- **Request**:
Reproduce only the rows from the one containing "Intercultura – Attività" through the final row, requests included. Scale every coordinate in the answers by 2.1 and round each result to a whole number, rounding halves up.

- **Given data**:
═══

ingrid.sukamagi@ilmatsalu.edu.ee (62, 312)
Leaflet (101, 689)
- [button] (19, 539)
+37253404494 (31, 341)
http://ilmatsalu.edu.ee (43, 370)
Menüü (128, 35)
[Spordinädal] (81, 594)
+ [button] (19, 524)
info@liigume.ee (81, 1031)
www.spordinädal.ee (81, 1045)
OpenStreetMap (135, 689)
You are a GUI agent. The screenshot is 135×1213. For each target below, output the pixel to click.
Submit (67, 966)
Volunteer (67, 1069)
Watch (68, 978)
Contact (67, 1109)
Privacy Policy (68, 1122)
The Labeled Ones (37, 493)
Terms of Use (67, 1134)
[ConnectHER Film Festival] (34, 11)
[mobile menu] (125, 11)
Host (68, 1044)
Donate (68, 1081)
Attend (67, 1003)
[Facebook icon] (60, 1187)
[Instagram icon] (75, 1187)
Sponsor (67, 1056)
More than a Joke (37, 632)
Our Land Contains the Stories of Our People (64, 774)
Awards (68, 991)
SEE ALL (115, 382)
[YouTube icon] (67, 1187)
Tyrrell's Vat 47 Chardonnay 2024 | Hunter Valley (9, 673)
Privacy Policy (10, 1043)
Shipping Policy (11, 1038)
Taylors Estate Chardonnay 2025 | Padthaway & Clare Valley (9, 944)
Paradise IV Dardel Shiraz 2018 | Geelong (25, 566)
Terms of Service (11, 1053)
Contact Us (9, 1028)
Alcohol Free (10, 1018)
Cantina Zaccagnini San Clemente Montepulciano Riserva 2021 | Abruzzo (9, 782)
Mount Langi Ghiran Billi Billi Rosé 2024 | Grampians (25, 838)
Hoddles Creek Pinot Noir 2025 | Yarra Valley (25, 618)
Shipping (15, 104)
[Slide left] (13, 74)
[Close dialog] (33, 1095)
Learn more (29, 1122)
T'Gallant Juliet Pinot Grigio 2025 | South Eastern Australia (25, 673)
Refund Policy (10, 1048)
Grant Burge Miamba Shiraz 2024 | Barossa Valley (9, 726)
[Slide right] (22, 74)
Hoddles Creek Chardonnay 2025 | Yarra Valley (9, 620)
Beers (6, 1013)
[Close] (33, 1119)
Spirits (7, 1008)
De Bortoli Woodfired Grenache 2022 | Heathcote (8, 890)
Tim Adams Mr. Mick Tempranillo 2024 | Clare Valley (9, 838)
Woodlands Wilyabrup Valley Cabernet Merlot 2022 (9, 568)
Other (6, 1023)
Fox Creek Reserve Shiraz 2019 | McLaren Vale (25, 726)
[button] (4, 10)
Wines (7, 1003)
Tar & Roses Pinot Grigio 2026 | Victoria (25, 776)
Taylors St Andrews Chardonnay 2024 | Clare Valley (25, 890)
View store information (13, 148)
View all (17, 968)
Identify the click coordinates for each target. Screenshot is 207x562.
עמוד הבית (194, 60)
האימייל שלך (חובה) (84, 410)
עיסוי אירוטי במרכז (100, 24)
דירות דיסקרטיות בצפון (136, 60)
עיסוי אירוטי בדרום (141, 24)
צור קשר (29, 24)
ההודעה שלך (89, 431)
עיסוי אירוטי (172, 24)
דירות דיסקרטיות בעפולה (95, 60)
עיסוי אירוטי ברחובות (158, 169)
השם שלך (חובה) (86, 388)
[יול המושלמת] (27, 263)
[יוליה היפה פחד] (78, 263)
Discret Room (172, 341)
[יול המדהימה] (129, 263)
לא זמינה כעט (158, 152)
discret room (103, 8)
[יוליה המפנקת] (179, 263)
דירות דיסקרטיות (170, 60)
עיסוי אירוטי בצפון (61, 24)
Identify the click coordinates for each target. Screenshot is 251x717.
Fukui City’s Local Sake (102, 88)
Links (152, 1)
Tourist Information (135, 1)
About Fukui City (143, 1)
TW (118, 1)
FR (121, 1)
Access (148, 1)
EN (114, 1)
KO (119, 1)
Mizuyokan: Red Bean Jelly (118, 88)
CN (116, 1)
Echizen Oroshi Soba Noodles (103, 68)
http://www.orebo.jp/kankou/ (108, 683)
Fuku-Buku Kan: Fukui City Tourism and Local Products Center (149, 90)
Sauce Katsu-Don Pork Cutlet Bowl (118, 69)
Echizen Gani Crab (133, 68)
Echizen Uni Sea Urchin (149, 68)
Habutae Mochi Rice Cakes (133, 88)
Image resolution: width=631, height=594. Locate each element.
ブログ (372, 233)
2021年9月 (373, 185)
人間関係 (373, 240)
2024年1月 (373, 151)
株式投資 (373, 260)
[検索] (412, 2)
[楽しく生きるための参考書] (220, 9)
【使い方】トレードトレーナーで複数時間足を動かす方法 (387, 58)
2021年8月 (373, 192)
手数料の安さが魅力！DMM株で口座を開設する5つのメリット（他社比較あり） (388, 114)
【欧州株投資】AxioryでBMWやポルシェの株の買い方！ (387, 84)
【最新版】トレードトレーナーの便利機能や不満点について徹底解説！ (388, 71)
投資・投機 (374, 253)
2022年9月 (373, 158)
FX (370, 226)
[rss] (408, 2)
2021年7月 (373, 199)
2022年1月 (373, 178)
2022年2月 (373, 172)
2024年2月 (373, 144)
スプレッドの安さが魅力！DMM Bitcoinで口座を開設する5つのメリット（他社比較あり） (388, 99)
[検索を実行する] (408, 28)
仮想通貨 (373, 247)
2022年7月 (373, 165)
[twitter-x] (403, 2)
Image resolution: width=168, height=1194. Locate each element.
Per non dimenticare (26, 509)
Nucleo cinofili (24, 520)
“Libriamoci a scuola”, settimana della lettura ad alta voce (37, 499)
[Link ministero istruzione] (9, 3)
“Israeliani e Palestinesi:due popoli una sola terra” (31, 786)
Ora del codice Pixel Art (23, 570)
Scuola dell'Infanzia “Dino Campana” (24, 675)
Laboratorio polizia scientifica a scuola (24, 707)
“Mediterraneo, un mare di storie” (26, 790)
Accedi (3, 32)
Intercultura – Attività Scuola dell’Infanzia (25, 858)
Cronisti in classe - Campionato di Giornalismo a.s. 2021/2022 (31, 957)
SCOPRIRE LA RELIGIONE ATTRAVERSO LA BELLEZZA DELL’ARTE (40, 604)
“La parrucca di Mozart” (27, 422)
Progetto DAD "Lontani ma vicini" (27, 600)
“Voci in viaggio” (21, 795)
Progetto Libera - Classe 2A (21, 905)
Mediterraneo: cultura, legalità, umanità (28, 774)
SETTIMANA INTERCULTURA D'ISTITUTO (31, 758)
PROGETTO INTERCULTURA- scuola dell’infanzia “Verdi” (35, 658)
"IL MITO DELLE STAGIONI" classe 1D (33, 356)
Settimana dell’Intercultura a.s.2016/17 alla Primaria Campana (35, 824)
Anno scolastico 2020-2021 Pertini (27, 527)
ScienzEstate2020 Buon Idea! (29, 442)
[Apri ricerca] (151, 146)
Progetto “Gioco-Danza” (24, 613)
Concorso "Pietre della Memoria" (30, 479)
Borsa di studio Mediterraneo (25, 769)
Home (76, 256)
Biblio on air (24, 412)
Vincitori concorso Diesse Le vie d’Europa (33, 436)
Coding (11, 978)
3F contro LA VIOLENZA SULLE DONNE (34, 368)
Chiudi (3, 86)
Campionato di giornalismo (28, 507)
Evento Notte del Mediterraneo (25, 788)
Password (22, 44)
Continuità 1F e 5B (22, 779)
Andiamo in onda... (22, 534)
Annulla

═══

- **Completed task**:
Intercultura – Attività Scuola dell’Infanzia (53, 1802)
Cronisti in classe - Campionato di Giornalismo a.s. 2021/2022 (65, 2010)
SCOPRIRE LA RELIGIONE ATTRAVERSO LA BELLEZZA DELL’ARTE (84, 1268)
“La parrucca di Mozart” (57, 886)
Progetto DAD "Lontani ma vicini" (57, 1260)
“Voci in viaggio” (44, 1670)
Progetto Libera - Classe 2A (44, 1901)
Mediterraneo: cultura, legalità, umanità (59, 1625)
SETTIMANA INTERCULTURA D'ISTITUTO (65, 1592)
PROGETTO INTERCULTURA- scuola dell’infanzia “Verdi” (74, 1382)
"IL MITO DELLE STAGIONI" classe 1D (69, 748)
Settimana dell’Intercultura a.s.2016/17 alla Primaria Campana (74, 1730)
Anno scolastico 2020-2021 Pertini (57, 1107)
ScienzEstate2020 Buon Idea! (61, 928)
[Apri ricerca] (317, 307)
Progetto “Gioco-Danza” (50, 1287)
Concorso "Pietre della Memoria" (63, 1006)
Borsa di studio Mediterraneo (53, 1615)
Home (160, 538)
Biblio on air (50, 865)
Vincitori concorso Diesse Le vie d’Europa (69, 916)
Coding (23, 2054)
3F contro LA VIOLENZA SULLE DONNE (71, 773)
Chiudi (6, 181)
Campionato di giornalismo (59, 1065)
Evento Notte del Mediterraneo (53, 1655)
Password (46, 92)
Continuità 1F e 5B (46, 1636)
Andiamo in onda... (46, 1121)
Annulla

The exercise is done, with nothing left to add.